In the world of computers and microprocessors, a bus is a connection between various components. These connections are meant for transfer of data among the components such as from CPU to memory or from CPU to a peripheral output device.
Buses can be of two types:
- Serial bus: A serial bus is a single line connection. As the name suggests, a group of bits is transferred one by one (i. e. serially) on that single line.
- Parallel Bus: A parallel bus is a group of a certain number of parallel lines connecting different components. In this type of bus, a group of bits is transferred at once, each bit on a separate line in a parallel manner.
The illustration below will help you visualize the concept of parallel and serial buses.

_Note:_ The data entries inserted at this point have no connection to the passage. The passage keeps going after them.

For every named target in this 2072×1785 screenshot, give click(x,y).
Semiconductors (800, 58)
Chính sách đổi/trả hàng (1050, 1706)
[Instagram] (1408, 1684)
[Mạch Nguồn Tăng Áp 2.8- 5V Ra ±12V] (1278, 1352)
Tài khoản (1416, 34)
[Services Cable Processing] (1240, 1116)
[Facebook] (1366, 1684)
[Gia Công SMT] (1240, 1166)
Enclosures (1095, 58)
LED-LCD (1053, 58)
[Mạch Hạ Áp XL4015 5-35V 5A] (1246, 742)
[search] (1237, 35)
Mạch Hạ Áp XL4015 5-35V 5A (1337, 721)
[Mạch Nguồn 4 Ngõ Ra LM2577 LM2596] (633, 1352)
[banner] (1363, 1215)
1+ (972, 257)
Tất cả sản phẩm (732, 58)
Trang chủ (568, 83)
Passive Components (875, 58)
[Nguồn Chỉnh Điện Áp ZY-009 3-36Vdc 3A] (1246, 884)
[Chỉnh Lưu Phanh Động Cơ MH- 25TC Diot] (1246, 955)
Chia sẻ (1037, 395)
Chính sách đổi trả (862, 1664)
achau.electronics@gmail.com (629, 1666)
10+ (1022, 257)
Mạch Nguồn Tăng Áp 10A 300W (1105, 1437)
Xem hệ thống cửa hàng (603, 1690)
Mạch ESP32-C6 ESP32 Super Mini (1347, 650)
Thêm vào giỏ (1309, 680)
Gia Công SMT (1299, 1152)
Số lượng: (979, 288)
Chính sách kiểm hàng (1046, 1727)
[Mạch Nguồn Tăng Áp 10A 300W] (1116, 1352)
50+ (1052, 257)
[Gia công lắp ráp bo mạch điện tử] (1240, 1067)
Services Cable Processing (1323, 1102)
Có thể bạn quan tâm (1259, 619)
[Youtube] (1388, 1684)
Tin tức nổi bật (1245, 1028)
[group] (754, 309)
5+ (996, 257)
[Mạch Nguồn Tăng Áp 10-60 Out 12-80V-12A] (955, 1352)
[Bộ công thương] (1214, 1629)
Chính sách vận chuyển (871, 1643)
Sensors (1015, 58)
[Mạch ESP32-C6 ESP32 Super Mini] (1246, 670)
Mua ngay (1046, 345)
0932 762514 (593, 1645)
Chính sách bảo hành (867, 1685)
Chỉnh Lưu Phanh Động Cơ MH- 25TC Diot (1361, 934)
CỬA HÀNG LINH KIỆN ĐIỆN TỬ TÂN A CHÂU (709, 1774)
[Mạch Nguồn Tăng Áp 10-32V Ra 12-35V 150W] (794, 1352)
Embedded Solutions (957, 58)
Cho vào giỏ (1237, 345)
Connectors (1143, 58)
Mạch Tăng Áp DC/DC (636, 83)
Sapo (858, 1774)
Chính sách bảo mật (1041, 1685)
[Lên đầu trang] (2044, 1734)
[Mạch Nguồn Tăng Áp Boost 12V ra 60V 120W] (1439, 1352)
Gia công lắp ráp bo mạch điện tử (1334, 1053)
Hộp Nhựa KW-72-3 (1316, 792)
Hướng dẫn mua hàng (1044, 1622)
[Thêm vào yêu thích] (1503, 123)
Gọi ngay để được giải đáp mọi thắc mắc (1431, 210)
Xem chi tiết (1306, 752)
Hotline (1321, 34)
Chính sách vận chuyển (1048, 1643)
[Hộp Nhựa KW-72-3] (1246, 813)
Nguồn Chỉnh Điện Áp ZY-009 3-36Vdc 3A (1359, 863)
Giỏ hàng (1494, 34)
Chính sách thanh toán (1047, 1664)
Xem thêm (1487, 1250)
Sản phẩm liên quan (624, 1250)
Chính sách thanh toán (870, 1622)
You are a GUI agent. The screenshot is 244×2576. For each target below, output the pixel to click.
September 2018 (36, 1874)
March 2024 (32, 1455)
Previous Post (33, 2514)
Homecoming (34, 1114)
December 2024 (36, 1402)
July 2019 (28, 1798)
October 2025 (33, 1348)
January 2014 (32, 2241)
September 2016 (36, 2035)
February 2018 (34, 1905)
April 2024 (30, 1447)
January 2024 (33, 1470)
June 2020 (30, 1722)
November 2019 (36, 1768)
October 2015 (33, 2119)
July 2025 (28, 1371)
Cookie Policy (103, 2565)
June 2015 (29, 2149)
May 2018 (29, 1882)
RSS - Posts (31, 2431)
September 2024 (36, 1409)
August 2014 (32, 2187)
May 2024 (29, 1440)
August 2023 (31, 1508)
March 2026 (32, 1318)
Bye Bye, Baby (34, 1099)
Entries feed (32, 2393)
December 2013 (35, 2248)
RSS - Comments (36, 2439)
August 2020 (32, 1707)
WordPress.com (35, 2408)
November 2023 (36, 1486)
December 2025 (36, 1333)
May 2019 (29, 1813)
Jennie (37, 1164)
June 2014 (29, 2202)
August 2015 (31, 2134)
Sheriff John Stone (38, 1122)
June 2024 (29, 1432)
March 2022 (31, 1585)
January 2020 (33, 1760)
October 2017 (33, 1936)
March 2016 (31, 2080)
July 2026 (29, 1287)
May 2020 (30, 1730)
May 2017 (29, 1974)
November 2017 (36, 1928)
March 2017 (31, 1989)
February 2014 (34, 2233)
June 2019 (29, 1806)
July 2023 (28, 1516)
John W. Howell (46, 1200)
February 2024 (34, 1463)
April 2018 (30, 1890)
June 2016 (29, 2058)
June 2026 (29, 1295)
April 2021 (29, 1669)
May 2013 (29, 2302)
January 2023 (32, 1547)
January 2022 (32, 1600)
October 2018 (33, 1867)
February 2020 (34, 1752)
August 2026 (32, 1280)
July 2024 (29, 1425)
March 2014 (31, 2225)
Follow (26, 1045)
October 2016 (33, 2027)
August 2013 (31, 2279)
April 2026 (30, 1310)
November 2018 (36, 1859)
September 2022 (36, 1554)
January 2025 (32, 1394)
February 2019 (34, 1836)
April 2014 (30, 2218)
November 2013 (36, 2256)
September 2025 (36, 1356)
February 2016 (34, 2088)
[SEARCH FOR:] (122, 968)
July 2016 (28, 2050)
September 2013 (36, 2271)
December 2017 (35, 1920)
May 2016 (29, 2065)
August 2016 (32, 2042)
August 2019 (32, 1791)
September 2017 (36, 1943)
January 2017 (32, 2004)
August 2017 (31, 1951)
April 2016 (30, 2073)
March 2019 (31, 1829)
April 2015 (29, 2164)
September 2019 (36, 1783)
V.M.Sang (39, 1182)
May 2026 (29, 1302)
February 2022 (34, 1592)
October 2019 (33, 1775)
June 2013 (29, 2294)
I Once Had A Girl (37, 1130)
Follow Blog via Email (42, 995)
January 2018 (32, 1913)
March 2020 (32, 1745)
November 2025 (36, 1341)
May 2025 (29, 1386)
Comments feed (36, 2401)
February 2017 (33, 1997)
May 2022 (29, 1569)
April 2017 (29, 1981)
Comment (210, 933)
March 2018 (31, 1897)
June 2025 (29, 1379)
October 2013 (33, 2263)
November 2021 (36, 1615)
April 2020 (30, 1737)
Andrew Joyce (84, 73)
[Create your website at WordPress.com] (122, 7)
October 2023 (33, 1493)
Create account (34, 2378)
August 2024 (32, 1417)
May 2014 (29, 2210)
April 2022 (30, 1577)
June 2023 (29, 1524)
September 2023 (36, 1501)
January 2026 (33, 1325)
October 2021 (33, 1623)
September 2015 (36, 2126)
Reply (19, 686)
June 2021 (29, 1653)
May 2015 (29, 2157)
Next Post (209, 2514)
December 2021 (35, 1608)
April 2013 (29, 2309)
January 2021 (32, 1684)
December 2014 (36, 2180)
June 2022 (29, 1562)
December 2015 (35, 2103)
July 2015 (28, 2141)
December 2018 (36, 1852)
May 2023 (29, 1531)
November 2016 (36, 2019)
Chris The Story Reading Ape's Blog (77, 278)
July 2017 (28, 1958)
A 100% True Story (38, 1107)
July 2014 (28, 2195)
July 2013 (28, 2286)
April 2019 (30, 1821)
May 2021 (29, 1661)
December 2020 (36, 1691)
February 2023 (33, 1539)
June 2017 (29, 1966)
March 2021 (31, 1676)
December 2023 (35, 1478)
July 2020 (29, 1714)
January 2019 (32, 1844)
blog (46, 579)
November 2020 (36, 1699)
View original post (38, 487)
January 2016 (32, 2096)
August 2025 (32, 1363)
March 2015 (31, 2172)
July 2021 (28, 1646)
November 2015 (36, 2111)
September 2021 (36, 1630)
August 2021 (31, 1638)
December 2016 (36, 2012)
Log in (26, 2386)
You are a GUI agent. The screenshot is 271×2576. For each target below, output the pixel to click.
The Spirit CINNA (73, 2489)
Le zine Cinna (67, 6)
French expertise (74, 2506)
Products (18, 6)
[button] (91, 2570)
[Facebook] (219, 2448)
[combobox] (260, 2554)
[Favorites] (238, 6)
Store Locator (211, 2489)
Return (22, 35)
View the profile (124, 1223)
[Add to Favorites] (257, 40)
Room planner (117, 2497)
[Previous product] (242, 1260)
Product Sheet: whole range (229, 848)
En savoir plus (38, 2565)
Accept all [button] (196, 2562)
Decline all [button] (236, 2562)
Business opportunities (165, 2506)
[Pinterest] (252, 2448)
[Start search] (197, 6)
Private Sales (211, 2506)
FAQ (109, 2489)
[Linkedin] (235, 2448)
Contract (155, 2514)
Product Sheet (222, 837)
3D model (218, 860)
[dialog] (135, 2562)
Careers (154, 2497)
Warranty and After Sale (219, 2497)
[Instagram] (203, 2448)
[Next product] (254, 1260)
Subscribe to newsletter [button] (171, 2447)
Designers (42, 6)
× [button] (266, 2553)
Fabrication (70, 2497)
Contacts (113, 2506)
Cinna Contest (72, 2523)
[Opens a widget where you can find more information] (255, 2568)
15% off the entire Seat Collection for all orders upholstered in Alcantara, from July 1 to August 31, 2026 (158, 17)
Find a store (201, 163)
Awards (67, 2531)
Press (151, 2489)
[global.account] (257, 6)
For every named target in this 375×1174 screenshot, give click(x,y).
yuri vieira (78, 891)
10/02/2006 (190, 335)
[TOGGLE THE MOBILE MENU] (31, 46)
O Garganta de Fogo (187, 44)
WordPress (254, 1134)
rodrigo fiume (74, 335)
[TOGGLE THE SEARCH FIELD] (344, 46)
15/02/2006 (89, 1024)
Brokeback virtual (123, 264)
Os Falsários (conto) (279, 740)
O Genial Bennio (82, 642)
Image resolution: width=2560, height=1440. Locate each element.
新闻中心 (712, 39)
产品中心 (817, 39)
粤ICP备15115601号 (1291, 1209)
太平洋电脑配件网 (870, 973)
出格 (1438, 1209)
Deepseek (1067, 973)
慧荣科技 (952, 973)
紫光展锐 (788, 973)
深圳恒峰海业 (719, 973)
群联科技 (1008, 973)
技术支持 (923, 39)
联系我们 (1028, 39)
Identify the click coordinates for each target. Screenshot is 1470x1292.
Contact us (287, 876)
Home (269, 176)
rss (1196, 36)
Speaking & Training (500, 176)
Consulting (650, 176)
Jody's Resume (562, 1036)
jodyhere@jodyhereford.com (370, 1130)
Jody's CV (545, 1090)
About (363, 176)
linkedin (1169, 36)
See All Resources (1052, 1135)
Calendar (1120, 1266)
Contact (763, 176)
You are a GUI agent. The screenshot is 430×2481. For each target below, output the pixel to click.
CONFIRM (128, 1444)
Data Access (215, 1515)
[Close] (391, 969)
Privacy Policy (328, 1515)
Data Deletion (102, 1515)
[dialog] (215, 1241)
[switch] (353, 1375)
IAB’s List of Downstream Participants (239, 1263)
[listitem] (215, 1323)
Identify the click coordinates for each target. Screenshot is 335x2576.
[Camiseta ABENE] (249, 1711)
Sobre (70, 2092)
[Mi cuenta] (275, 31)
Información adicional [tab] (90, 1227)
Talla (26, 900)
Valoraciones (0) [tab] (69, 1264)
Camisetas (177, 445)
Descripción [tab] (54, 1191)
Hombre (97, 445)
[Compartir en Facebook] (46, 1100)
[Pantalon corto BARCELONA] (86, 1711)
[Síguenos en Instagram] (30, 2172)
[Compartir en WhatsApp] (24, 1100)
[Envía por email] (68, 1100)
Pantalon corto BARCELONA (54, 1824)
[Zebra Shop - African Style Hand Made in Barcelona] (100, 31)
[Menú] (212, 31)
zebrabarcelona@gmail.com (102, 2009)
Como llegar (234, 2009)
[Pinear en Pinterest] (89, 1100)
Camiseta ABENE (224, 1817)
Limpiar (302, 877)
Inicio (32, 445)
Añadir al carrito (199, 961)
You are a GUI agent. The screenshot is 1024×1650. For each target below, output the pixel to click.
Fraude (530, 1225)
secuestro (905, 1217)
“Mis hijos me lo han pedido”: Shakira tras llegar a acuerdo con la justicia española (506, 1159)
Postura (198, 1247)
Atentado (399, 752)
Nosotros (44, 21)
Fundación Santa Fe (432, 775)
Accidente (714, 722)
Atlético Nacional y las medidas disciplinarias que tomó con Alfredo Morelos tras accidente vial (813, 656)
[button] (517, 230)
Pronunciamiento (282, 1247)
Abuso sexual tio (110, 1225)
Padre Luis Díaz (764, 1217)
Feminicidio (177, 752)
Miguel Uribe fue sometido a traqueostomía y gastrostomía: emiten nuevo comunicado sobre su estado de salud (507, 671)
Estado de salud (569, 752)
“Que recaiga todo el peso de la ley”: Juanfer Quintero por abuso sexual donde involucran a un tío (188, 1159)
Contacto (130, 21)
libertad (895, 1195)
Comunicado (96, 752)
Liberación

The microprocessor 8085 has its own bus structure responsible for the transfer of data between various components. Let us learn about it in detail.
Bus structure of 8085
Buses in 8085 are parallel in nature. The bus system of 8085 consists of 3 types of buses
- Address bus
The address bus is used to specify the address of a location in the memory or the address of an I/O device from which data transfer is to be made. It connects the CPU to the memory, input devices, and output devices. Note that in the above illustration, the address bus terminates at each of the above-mentioned components, pointing towards them. This tells us that the address bus is unidirectional. The address is specified by CPU and can only be directed from the CPU towards other devices and not the reverse. - Data bus
The data bus, as the name suggests, is meant for the transfer of data. 8085 is an 8-bit microprocessor. So, the data bus is 8 bits wide. We will learn in detail what that means. - Control bus
This is a parallel bus responsible for the signals that control the timing and other operations associated with data transfer between CPU and the memory or the I/O devices. This may seem a little daunting at present, but everything will be clear by the end of this post.
Address Bus in 8085
- As mentioned above, the address bus carries the address of a location in memory or address of an I/O device from where data is to be read or written.
- 8085 has a 16-bit address bus. That means it has 16 parallel lines to carry the 16 bits of an address. And each bit can be either 0 or 1.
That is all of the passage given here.